__Text__
3D visualization tool

Relevant technical information related to S-102 visualisation tools

Kongsberg Digital has been responsible for the implementation of a demonstrator application in the research project. The goal of the application is to explore and demonstrate the possible uses for high resolution gridded bathymetry in the S-102 format.

Technical description of the demonstrator

The demonstrator has been implemented as a Windows desktop application, using the Microsoft WPF framework and the Kongsberg Cogs 3D visualisation toolbox. It has been deployed to end-users as a Windows Installer package, built using the WIX installer toolkit. These are well-known technologies for our development team and have enabled a very rapid turnaround cycle for new functionality and features. A future commercial product will most likely be based on a different platform such as tablet PC or even a web-based deployment, but exploring the details of such offerings was not in the scope of this project.

__The data__
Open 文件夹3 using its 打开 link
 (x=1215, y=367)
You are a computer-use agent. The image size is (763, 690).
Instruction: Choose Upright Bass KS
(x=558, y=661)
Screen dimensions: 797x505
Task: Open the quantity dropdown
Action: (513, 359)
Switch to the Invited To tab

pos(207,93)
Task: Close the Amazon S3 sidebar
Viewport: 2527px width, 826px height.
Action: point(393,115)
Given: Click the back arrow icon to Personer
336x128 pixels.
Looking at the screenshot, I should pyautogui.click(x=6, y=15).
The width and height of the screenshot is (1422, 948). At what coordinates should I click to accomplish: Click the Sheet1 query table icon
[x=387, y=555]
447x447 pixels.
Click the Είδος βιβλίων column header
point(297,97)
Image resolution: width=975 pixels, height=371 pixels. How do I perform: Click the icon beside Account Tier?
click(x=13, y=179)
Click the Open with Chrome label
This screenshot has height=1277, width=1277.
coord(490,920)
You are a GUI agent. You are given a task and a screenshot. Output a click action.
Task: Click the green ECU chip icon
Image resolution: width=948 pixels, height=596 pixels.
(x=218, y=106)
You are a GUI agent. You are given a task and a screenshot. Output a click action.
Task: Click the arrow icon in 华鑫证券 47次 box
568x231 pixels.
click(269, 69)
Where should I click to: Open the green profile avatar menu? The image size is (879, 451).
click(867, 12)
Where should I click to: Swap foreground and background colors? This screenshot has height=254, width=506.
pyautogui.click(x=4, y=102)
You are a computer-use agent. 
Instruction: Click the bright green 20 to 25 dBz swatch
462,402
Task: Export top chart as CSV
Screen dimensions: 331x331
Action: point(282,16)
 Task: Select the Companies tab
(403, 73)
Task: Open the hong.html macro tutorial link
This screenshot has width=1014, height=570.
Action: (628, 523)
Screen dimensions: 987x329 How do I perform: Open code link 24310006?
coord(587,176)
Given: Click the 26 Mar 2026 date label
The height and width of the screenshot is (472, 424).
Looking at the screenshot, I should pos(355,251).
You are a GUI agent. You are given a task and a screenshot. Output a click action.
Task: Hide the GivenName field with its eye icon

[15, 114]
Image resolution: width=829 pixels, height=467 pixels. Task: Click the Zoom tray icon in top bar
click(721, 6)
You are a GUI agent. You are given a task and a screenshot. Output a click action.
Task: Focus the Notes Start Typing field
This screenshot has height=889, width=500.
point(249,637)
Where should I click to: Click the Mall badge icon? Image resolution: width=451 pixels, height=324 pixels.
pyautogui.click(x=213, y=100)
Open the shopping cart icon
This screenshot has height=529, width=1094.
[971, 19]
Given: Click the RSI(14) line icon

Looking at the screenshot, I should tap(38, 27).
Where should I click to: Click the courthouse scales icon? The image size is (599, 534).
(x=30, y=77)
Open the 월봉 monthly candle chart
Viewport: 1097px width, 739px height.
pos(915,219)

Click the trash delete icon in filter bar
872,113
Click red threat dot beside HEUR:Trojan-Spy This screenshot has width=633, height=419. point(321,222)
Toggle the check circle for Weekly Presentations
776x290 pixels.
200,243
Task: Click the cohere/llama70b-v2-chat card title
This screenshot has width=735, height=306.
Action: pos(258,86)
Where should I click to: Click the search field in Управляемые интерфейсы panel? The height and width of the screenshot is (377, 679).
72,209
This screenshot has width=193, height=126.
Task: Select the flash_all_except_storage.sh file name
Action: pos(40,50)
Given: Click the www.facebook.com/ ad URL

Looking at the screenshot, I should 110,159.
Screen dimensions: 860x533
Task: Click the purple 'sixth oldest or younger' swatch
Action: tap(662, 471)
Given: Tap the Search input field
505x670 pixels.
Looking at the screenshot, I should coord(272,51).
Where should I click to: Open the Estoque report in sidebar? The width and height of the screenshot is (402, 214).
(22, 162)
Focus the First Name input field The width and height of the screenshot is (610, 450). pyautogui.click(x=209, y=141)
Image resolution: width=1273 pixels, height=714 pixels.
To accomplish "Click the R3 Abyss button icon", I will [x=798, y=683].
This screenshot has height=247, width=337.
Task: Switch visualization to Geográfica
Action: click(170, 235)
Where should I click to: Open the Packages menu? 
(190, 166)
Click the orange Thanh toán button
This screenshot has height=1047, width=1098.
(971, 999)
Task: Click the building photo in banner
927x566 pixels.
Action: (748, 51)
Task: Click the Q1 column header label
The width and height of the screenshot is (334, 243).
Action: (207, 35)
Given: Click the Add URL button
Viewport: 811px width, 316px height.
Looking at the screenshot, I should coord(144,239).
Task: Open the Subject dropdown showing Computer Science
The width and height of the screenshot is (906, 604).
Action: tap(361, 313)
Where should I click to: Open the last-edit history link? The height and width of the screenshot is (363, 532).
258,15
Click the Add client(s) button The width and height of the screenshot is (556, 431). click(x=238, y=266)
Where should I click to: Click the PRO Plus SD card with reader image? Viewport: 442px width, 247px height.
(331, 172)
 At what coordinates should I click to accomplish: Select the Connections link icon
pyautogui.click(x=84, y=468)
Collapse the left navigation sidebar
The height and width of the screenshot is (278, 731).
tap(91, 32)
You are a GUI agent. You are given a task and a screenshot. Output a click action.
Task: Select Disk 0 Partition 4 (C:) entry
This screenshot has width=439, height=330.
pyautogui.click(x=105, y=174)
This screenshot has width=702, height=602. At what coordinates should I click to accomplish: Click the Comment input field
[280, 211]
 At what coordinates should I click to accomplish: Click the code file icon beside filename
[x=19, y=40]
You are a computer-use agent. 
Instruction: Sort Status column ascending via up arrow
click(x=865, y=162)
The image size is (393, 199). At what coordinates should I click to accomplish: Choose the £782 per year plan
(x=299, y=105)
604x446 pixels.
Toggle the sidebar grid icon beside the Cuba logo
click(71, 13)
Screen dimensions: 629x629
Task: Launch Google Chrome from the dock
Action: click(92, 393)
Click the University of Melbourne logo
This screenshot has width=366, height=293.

__Check your understanding__
A: Decide whether each statement agrees with the S-102 demonstrator text, answering yes or no and quoting the deciding words of the text: (i) The demonstrator was built as a Windows desktop application. (ii) The project examined the details of tablet or web-based offerings. (iii) The Windows Installer package was built with the WIX installer toolkit.
B: Reproduce the passage of the S-102 demonstrator text starting at "Kongsberg Digital has" and ending at "the S-102 format.".

__Answers__
A:
(i) Yes: "The demonstrator has been implemented as a Windows desktop application"
(ii) No: "exploring the details of such offerings was not in the scope of this project"
(iii) Yes: "built using the WIX installer toolkit"

B:
Kongsberg Digital has been responsible for the implementation of a demonstrator application in the research project. The goal of the application is to explore and demonstrate the possible uses for high resolution gridded bathymetry in the S-102 format.